Even after the former apprentice and then owner of Sonntag Fox Electrical retired, apprentices and tradesmen used to visit Mr Fox's Balmacewen Rd home to see what their forebears used to work with.
His basement was crammed with many hundreds of vintage appliances, old electrical fittings and curiosities, all boxed, shelved or mounted to outlast any conceivable warranty.
Early washing machines, irons, coal ranges, heaters, wall telephones, meter gauges and radios jostled for space with shock machines, early light fittings, wooden cable holders, lamps, and even a dentist's drill and a Dunedin Fire Service siren.
Ronald A Proctor Auctioneers manager Ricky Proctor said yesterday the collection was considered the holy grail for southern electrical enthusiasts and that many had paid one last visit before it was sold this weekend.
"This is simply an incredible collection. It's just impossible to say how much there is here. Every time I open a new drawer in his cabinets we find more stuff in absolutely great condition. It's something I doubt we'll see again."
Daughter Barbara Key said Mr Fox's family inherited the museum when he died in 1994.
It was later stored at Sonntag Fox until the company was sold and the family reluctantly decided to send the collection to auction.

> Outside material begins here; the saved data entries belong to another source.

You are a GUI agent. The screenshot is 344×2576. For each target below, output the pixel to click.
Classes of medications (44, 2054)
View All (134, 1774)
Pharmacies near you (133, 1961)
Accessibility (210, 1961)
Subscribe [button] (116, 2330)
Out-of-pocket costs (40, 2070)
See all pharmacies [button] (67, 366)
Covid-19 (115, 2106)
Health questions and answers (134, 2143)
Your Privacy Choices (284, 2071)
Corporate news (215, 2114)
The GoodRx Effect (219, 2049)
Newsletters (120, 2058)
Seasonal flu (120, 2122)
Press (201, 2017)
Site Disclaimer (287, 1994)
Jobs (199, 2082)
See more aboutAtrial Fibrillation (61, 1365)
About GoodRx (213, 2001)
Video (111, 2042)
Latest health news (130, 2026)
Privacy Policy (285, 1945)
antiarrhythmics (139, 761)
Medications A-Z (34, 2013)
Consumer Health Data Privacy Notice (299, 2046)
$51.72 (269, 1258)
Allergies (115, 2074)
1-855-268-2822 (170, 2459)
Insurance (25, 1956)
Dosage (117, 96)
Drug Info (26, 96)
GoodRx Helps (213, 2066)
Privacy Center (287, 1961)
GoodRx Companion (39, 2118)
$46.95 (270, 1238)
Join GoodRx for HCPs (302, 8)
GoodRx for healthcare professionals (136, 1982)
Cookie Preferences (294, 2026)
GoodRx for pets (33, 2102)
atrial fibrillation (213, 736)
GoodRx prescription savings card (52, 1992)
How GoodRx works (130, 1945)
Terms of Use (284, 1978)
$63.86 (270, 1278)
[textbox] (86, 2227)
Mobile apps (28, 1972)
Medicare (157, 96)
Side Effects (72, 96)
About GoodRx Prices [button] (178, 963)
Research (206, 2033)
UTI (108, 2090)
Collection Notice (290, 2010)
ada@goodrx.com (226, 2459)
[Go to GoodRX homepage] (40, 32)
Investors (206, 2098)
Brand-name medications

"It just grew in his latter years, when former staff who knew he had a museum brought him things that would have just been thrown out. It was well-known, and he would have loved to have made it into a real museum," she said.
Mr Proctor said a Dunedin collector wanted to do just that, until he saw what he was dealing with yesterday afternoon.
"He did not want the collection of irons, toasters, jugs, and heaters to get split up, but he underestimated just how much there is. He just wouldn't have the room . . . it's hard to see how Bert did it."